■ Work to complete ■
Repeat exactly the lines below from the line that contains "Task: Click the first green star" to the last line, inclusive, without the pictures.

Saved data entries
···

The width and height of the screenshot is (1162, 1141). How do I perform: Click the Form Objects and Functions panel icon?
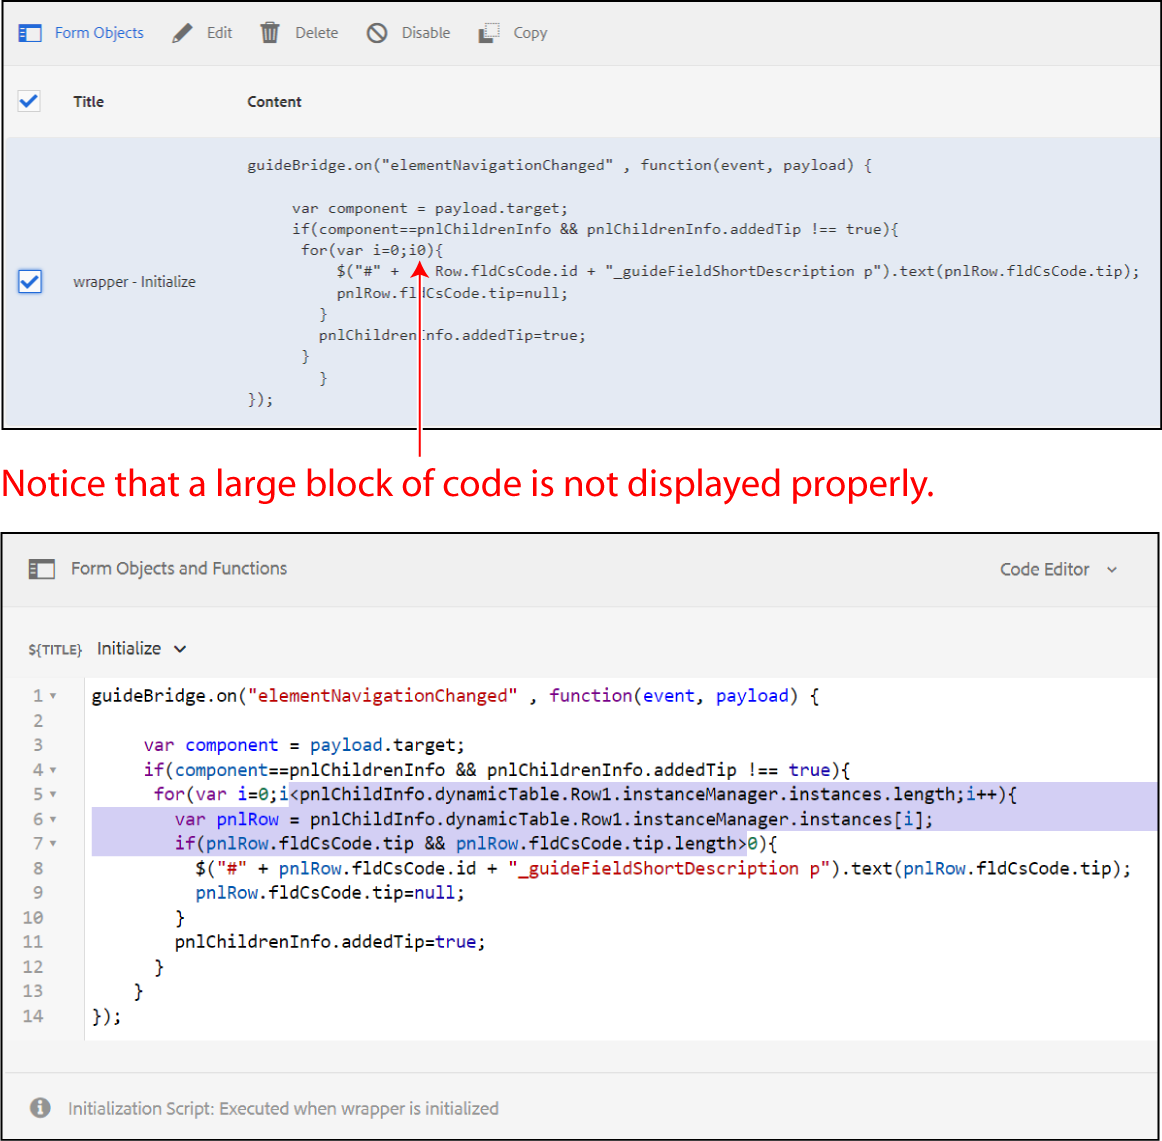click(41, 568)
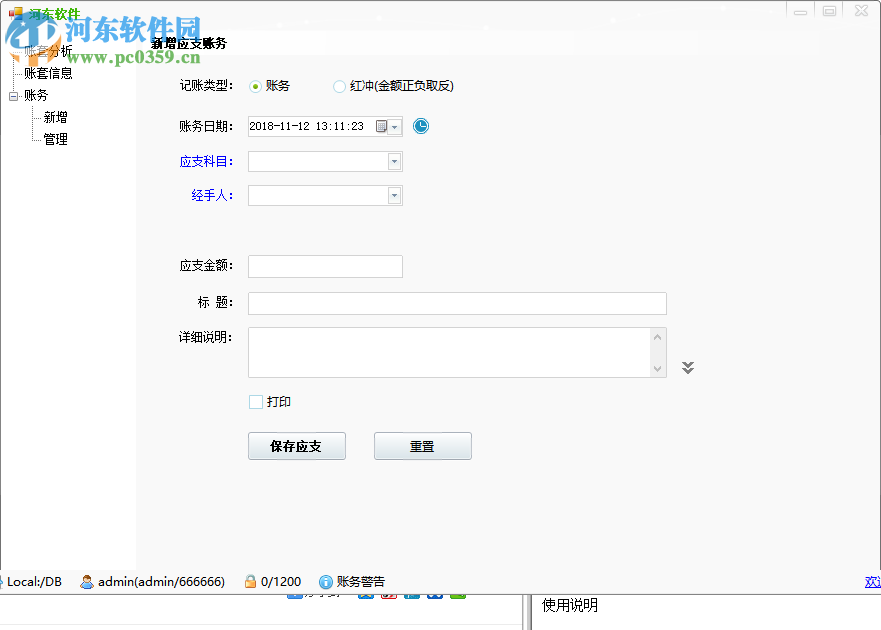Click the admin user icon in status bar

coord(88,581)
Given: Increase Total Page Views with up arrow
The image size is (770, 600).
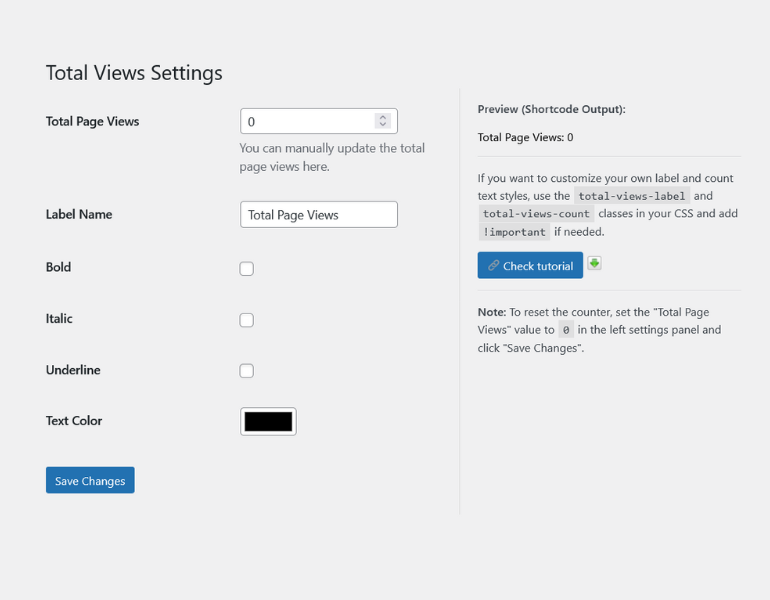Looking at the screenshot, I should tap(382, 117).
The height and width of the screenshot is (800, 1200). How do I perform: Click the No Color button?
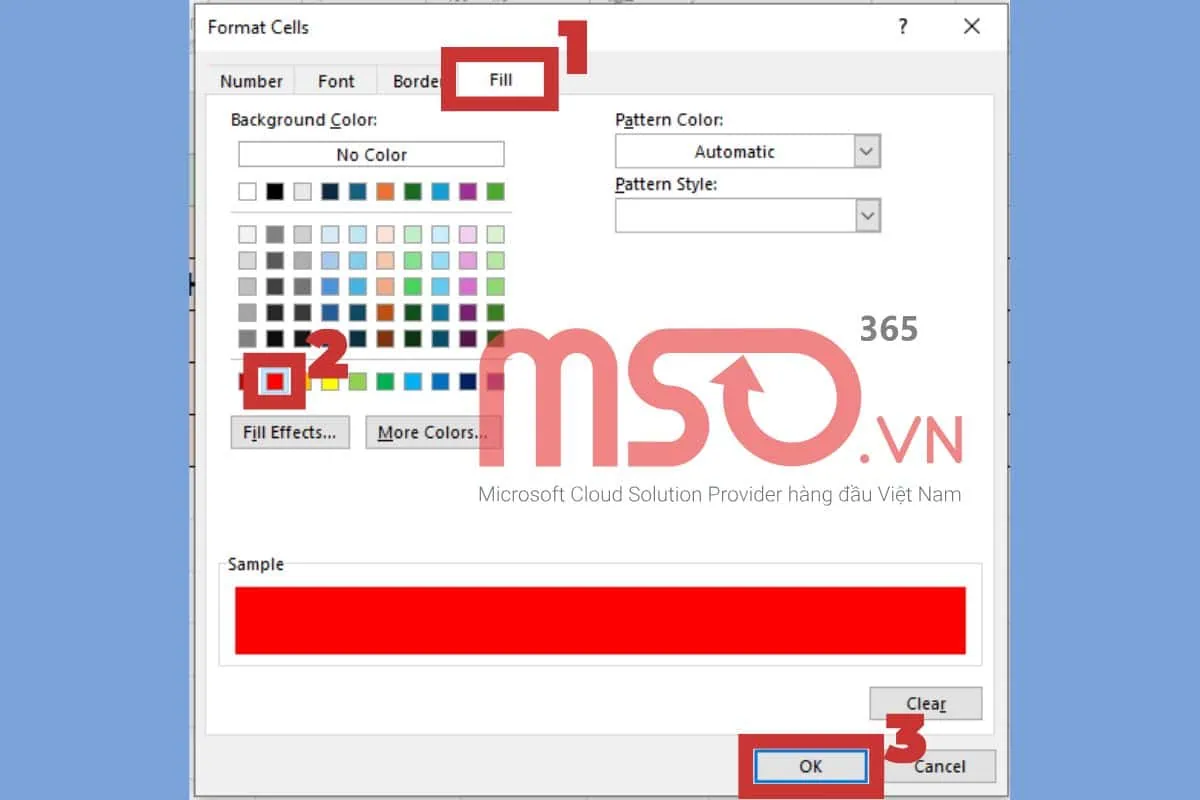pyautogui.click(x=371, y=154)
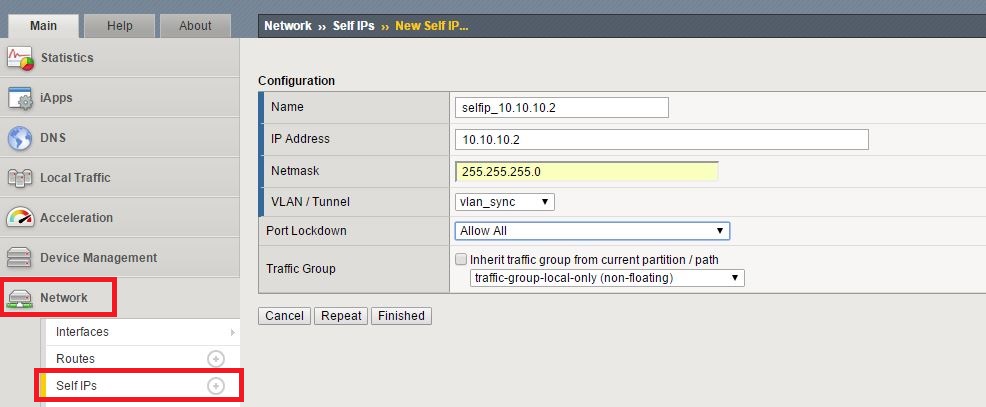986x407 pixels.
Task: Click the plus icon next to Routes
Action: coord(215,359)
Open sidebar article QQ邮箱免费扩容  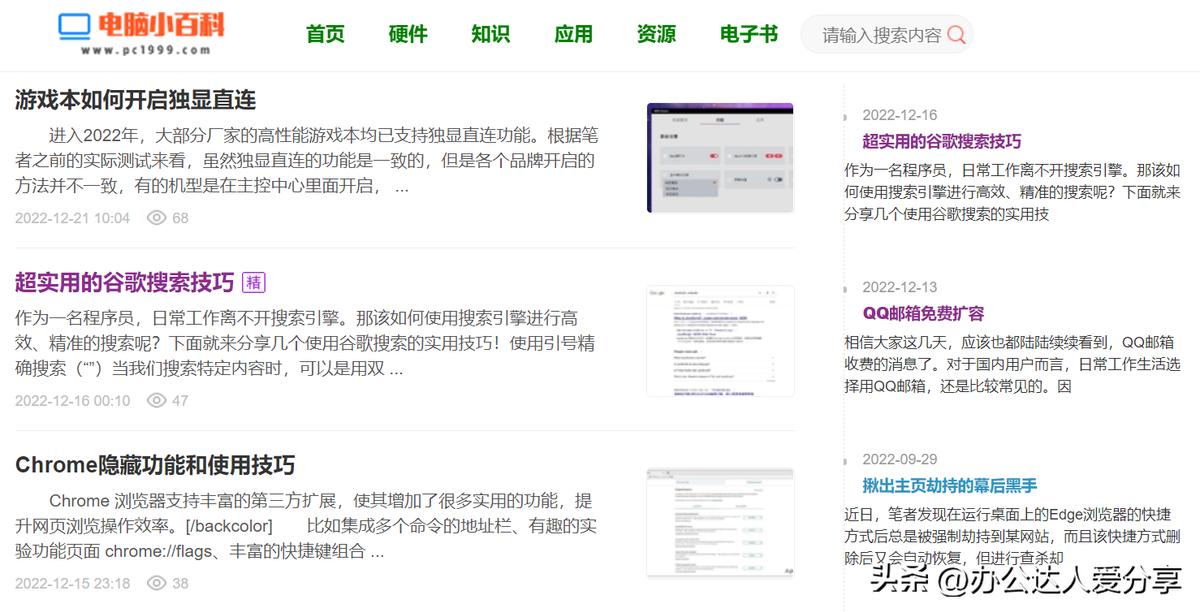(x=927, y=313)
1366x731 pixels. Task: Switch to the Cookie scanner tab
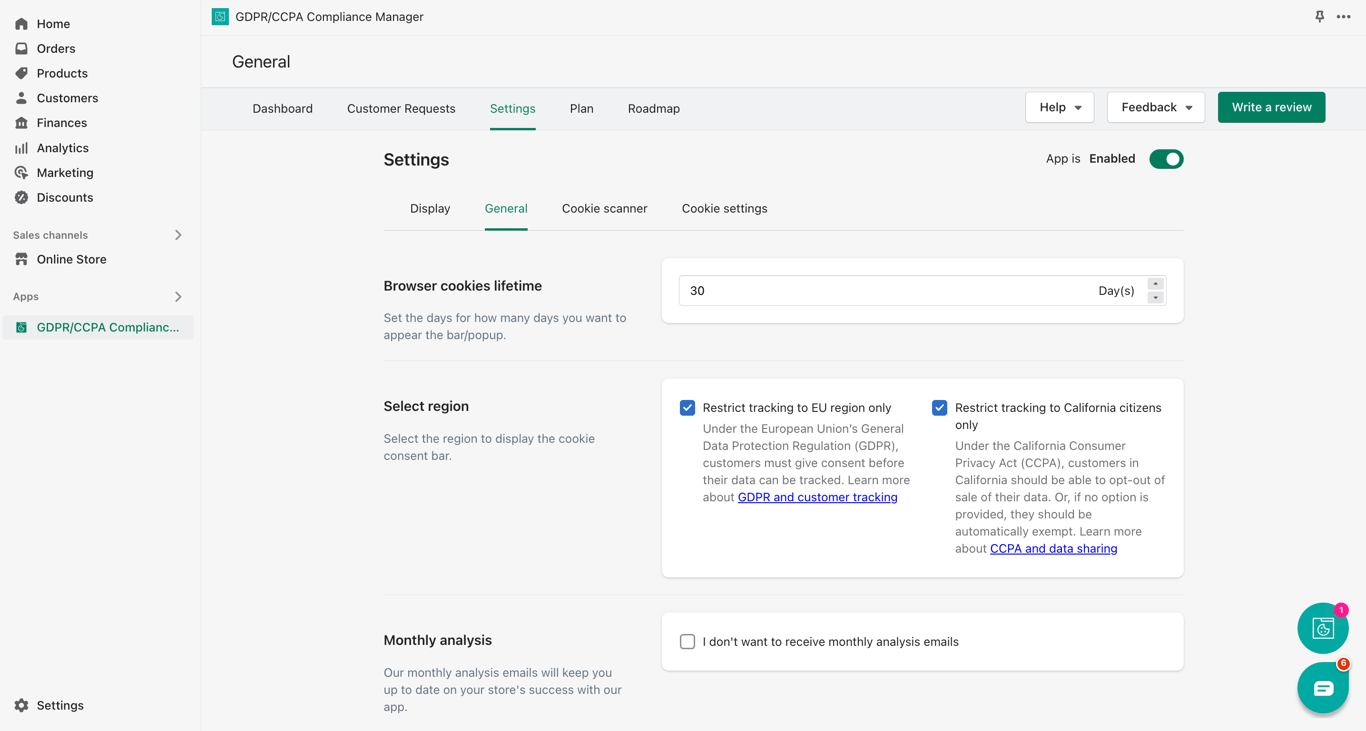[604, 209]
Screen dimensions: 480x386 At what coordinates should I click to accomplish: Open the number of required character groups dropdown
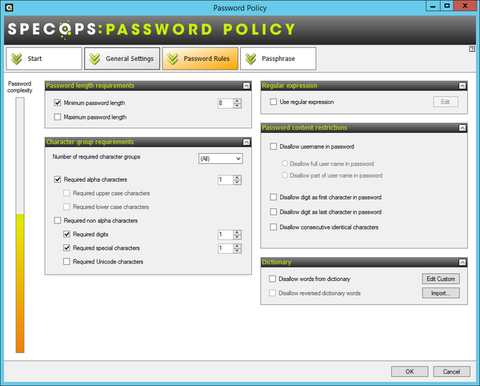(x=220, y=159)
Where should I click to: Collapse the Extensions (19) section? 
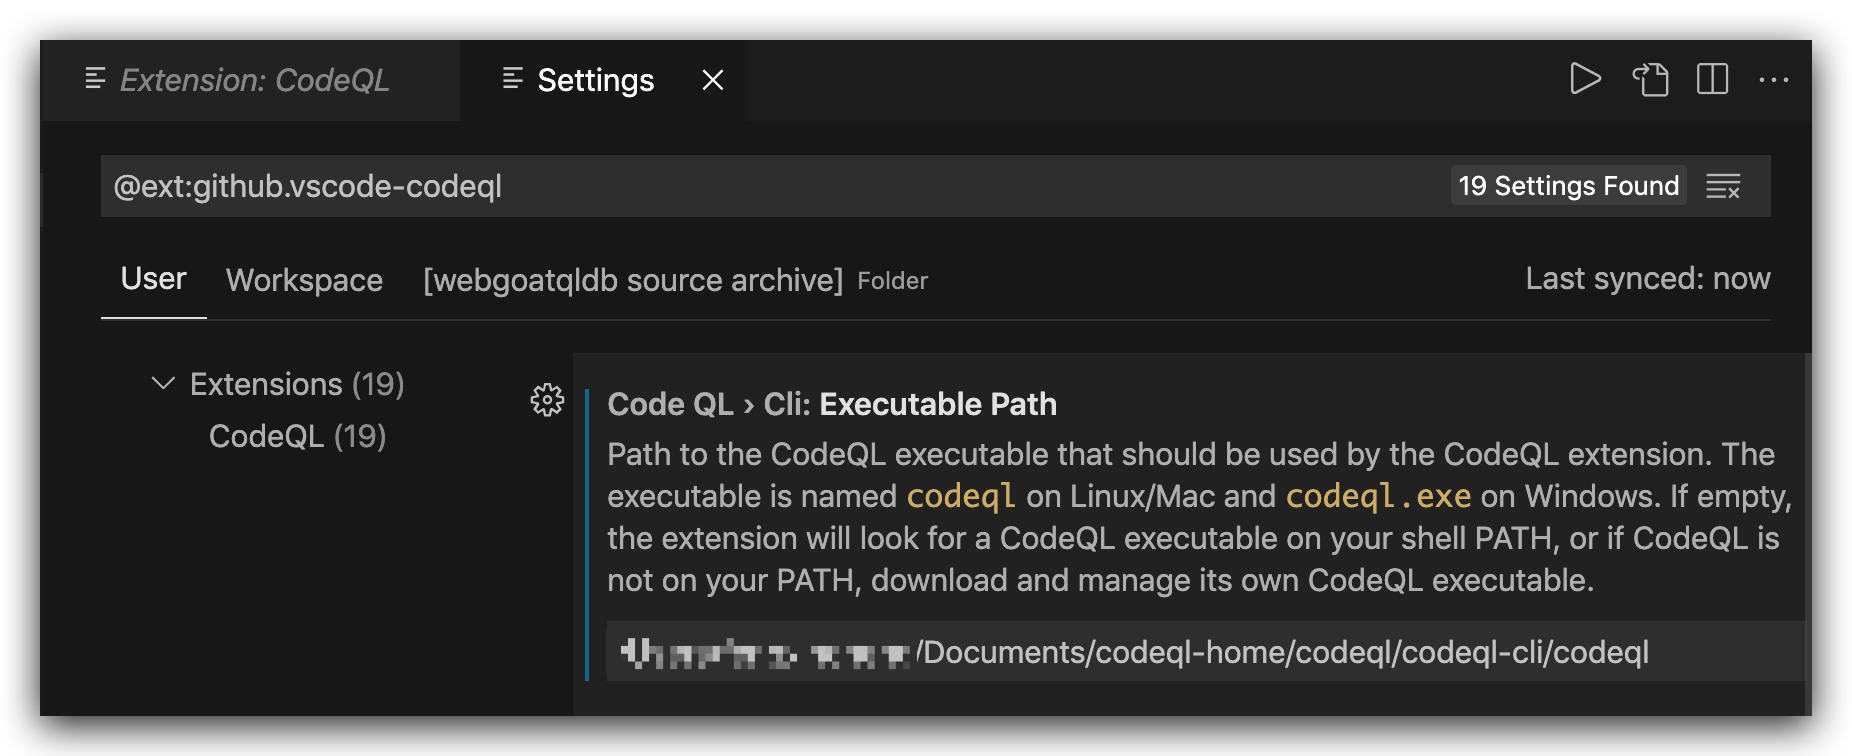[x=164, y=383]
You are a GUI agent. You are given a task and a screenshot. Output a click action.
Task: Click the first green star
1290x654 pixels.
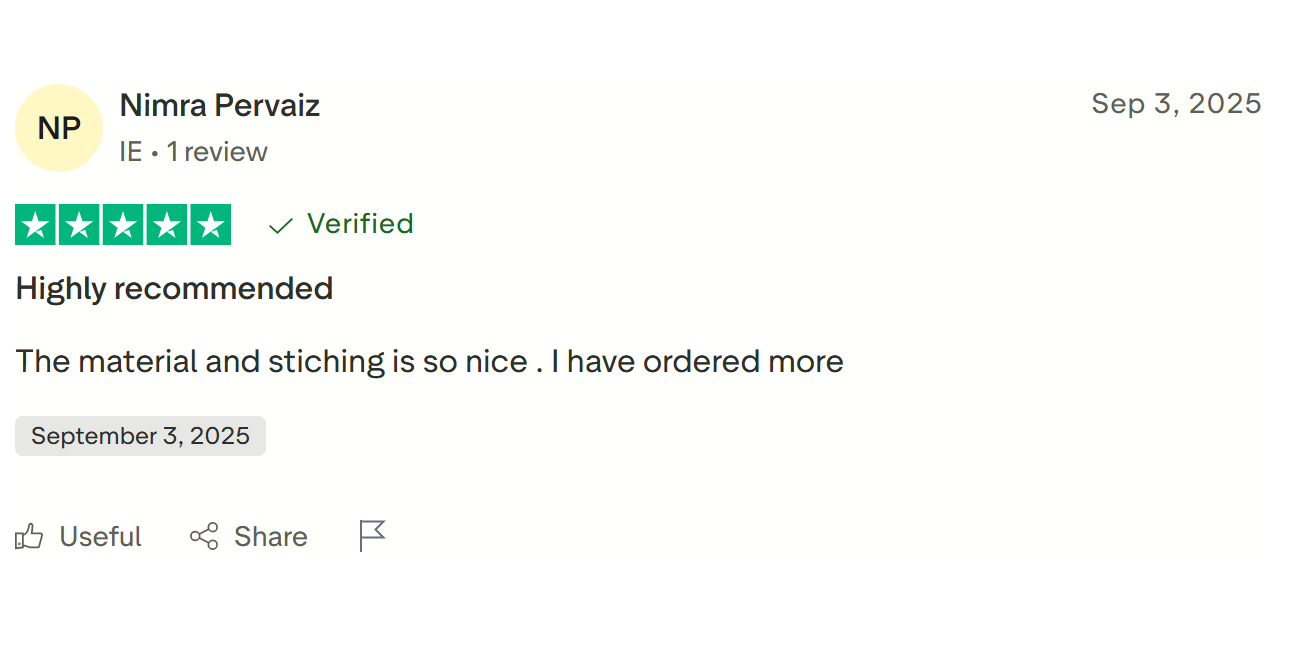(x=36, y=225)
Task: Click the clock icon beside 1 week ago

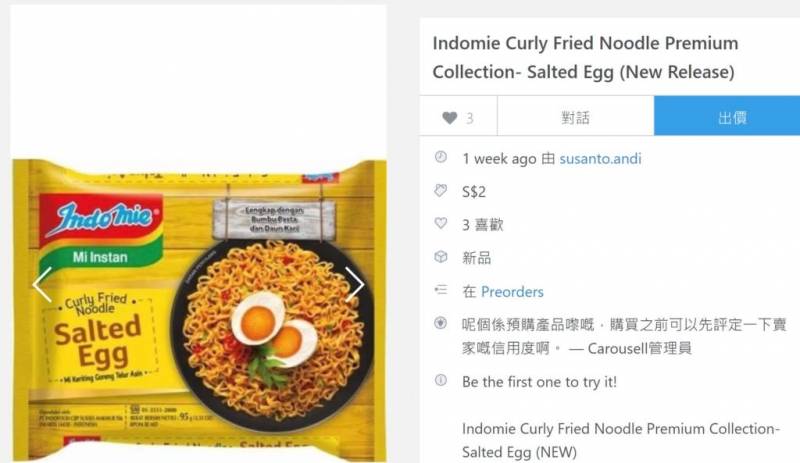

···

■ Task answer ■
Task: Click the first green star
1290x654 pixels.
(x=36, y=225)
Task: Click the clock icon beside 1 week ago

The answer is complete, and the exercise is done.